財務諸表分析
財務レバレッジ
Financial Leverage
概要
他人資本(負債)の利用により自己資本利益率を拡大する効果。
詳細解説
財務レバレッジとは、負債を活用することにより、自己資本利益率(ROE)を高める効果をいう。財務レバレッジ=総資本÷自己資本で計算され、負債が多いほどレバレッジは高くなる。
負債のコスト(金利)がROAを下回る場合、レバレッジ効果によりROEはROAを上回る。逆にROAが金利を下回ると、レバレッジは逆効果となりROEが低下する。
試験対策のポイント
- 暗記必須:財務レバレッジ=総資本÷自己資本。負債の利用度を示し、ROE=ROA×財務レバレッジの関係がある(事業利益ベース)。
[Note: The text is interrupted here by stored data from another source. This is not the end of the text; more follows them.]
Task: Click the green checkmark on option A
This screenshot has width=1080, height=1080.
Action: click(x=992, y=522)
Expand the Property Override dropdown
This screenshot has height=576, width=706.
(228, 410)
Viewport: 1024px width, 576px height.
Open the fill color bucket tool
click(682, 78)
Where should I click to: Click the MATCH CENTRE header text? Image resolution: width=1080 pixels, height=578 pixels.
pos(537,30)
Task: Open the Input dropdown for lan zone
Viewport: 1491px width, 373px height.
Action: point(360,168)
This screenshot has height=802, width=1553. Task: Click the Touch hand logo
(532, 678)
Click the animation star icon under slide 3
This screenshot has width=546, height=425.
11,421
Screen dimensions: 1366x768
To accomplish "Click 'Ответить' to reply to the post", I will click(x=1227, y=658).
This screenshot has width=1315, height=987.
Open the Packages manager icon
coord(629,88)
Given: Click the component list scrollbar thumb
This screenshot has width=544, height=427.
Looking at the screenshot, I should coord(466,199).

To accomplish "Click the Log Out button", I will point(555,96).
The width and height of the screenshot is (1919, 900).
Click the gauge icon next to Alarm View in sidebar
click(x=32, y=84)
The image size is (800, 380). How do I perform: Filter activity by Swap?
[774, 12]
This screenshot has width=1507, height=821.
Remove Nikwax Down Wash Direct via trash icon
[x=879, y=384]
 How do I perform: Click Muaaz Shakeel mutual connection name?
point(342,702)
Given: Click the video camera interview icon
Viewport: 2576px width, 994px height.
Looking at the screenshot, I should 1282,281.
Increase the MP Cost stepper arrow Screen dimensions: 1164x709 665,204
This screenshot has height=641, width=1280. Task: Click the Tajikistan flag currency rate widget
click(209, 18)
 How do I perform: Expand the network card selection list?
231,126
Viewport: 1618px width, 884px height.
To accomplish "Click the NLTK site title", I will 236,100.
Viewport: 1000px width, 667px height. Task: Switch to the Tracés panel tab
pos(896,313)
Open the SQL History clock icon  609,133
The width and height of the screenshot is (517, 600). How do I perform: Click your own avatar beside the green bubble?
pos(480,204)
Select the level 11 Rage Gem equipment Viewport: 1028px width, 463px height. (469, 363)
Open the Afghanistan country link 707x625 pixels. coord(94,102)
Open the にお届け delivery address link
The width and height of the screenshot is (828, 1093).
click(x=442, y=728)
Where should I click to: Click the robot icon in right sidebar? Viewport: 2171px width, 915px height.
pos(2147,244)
- 頻出ポイント:投下資本利益率が負債利子率を上回るとき、負債を増やすほどROEは高まる(レバレッジ効果)。
- ひっかけ注意:投下資本利益率<負債利子率のときは逆レバレッジでROEが低下する。負債は常に有利とは限らない。
事例・具体例
ROA 6%、借入金利3%の場合、負債を増やすほどROEは上昇する。しかしROAが2%に低下すると、金利3%を下回り逆レバレッジが発生する。